_Exercise aim_
Locate the line bearing "Fast foods, burrito, with beans and meat" in the material below, then reproduce it and each following line up to and including the line bearing "Trans Fat (82, 1281)".

_Exercise data_
────────

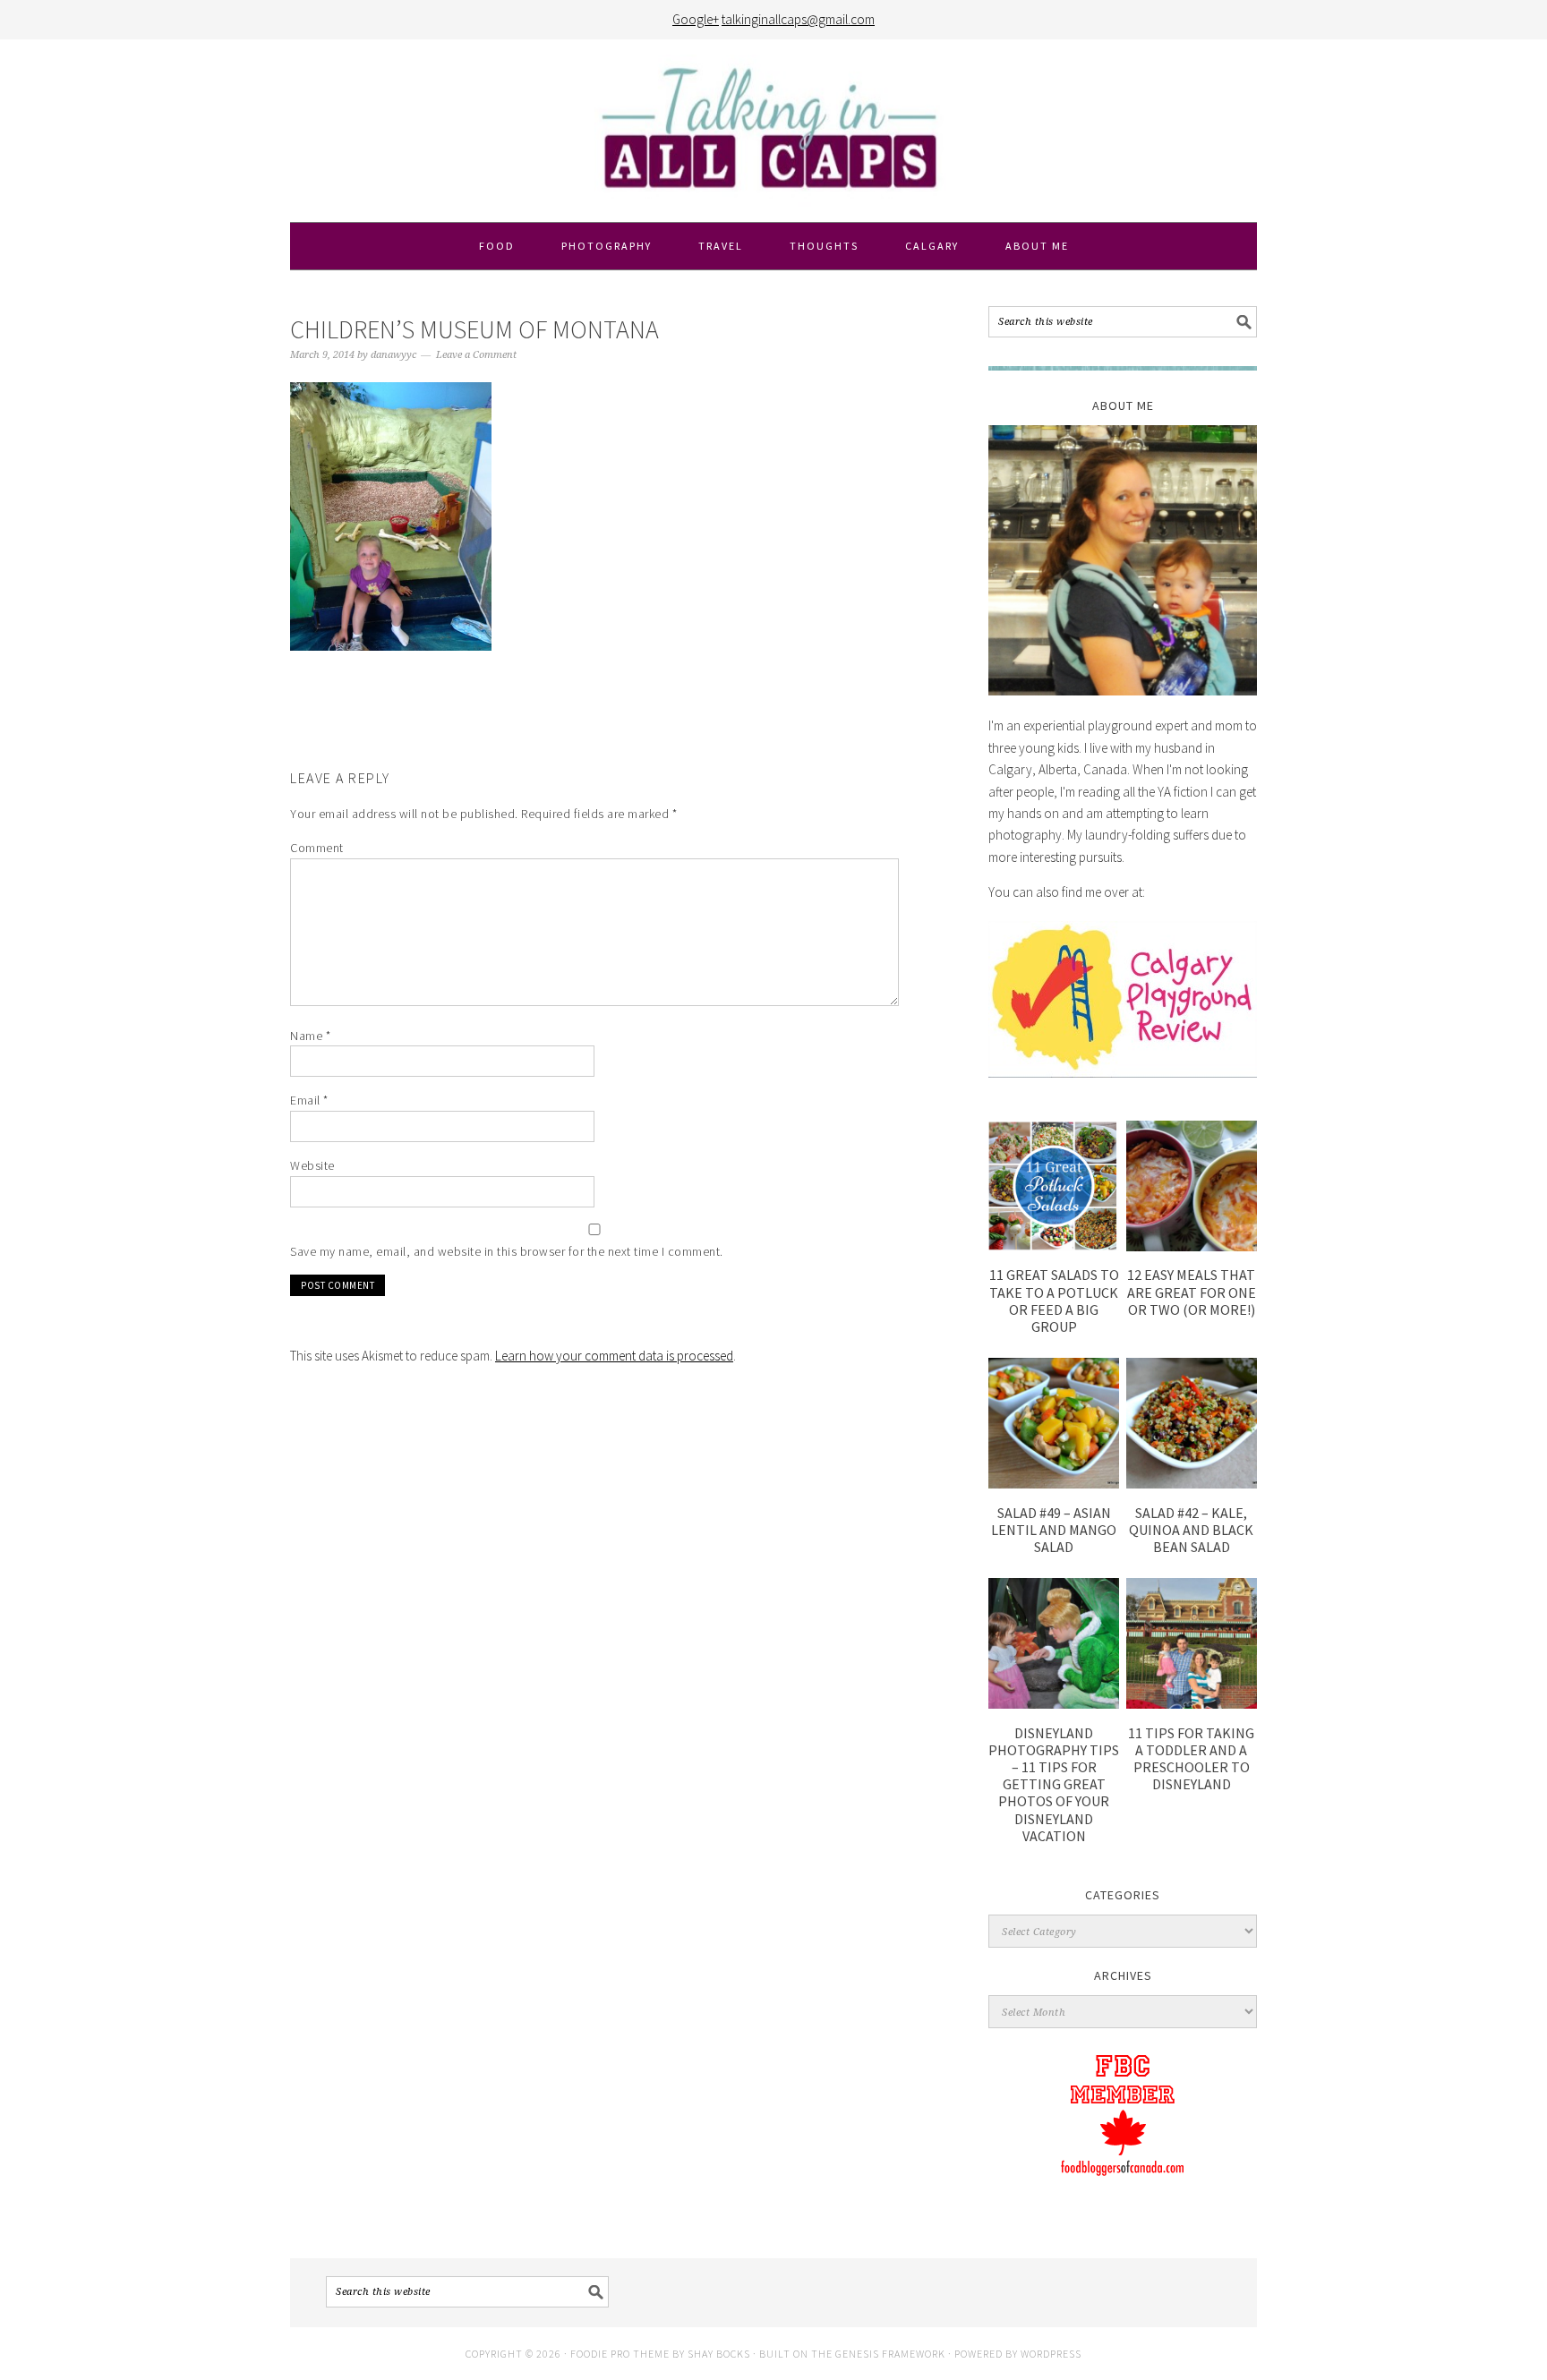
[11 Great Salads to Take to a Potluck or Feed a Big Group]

────────

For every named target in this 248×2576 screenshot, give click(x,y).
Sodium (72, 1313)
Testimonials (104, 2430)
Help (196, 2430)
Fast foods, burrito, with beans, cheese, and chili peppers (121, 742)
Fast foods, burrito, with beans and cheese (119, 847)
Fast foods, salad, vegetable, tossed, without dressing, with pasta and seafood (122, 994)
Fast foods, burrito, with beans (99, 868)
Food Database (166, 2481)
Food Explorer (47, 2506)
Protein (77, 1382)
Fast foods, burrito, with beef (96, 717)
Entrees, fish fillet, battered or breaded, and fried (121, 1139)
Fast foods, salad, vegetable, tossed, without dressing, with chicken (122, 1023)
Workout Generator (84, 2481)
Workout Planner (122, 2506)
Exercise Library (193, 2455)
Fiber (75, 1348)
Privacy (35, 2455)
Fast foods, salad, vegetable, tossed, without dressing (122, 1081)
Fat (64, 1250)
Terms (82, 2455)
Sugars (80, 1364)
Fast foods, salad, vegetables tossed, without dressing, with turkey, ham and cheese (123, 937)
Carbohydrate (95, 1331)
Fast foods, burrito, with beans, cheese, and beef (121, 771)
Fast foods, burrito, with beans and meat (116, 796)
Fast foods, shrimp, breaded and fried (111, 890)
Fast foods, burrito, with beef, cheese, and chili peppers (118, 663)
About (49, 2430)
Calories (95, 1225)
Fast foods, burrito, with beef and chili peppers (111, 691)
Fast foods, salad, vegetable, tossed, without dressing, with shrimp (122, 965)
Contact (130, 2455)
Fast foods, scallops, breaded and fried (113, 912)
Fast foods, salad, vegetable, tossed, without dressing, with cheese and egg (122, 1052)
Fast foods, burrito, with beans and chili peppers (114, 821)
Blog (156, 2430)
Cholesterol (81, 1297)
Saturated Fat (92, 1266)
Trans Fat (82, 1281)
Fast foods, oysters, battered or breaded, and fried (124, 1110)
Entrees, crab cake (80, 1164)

────────

_Answer to this exercise_
Fast foods, burrito, with beans and meat (116, 796)
Fast foods, shrimp, breaded and fried (111, 890)
Fast foods, burrito, with beef, cheese, and chili peppers (118, 663)
About (49, 2430)
Calories (95, 1225)
Fast foods, burrito, with beef and chili peppers (111, 691)
Fast foods, salad, vegetable, tossed, without dressing, with shrimp (122, 965)
Contact (130, 2455)
Fast foods, scallops, breaded and fried (113, 912)
Fast foods, salad, vegetable, tossed, without dressing, with cheese and egg (122, 1052)
Fast foods, burrito, with beans and chili peppers (114, 821)
Blog (156, 2430)
Cholesterol (81, 1297)
Saturated Fat (92, 1266)
Trans Fat (82, 1281)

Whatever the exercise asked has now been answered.